* [To do]:
In the records below, find the line containing "[switch] (150, 1301)" and the line containing "[Close dialog] (901, 1128)"; please repeat exactly the lines from one to the other, both included, and nothing more.

(Stored dataset items)
*** Block opens ***
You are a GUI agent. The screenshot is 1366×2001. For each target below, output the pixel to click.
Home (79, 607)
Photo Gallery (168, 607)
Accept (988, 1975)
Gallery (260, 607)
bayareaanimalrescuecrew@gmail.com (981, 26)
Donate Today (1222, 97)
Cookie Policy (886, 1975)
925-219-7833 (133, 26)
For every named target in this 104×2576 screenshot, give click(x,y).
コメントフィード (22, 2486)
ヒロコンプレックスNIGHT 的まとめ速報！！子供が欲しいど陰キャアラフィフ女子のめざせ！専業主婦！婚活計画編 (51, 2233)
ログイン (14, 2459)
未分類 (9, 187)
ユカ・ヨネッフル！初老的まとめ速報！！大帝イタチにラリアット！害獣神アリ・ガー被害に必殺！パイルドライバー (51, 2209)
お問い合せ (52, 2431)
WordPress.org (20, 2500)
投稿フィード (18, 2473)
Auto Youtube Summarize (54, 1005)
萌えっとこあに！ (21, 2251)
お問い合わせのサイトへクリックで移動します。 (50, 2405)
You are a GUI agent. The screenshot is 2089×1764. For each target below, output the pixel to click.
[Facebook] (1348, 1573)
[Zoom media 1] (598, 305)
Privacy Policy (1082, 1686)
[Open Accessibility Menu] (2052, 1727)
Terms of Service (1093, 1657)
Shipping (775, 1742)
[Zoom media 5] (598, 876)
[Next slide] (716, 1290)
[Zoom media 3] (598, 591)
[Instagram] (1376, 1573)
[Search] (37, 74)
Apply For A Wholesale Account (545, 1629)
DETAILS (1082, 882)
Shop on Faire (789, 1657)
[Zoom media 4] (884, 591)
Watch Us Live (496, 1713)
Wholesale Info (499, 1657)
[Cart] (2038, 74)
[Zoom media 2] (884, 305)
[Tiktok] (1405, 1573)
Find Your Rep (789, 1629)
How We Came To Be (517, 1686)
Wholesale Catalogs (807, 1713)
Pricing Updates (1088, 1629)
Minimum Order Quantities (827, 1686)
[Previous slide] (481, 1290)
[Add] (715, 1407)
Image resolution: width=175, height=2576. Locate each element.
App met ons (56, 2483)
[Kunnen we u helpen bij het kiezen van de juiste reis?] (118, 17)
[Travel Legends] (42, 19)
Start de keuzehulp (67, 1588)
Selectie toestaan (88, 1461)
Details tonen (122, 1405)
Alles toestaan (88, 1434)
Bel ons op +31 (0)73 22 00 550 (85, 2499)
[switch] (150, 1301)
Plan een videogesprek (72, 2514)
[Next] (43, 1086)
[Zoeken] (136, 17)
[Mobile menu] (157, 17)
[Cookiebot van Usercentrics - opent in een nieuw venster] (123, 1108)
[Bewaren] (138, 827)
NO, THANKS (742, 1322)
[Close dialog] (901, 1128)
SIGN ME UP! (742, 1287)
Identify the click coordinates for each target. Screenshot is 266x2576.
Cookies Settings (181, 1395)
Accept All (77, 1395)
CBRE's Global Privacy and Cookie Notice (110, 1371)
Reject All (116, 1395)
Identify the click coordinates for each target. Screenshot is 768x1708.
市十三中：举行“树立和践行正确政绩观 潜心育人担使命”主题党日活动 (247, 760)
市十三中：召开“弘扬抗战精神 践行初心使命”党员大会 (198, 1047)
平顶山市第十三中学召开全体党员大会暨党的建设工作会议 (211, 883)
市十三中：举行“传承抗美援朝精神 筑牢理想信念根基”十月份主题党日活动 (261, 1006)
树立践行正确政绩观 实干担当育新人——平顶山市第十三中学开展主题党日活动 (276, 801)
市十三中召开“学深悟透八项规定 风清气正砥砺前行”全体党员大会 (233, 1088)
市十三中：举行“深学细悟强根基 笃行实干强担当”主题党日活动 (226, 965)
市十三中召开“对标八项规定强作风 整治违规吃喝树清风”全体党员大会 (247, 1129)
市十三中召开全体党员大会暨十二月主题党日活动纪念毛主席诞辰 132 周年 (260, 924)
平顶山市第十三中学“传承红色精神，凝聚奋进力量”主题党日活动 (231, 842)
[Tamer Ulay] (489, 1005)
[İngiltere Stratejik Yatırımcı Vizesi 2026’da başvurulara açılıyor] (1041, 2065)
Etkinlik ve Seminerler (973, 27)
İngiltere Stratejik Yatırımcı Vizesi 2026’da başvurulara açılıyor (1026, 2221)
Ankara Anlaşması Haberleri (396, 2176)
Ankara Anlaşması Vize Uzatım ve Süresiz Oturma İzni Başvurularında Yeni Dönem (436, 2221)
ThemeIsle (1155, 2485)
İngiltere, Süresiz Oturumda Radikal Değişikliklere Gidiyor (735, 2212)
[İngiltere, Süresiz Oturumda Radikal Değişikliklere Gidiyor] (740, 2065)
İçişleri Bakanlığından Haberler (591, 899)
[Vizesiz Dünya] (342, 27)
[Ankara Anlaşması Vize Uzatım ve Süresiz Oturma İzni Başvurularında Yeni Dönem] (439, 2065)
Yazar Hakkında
*** Block closes ***
* [Exercise solution]:
[switch] (150, 1301)
Plan een videogesprek (72, 2514)
[Next] (43, 1086)
[Zoeken] (136, 17)
[Mobile menu] (157, 17)
[Cookiebot van Usercentrics - opent in een nieuw venster] (123, 1108)
[Bewaren] (138, 827)
NO, THANKS (742, 1322)
[Close dialog] (901, 1128)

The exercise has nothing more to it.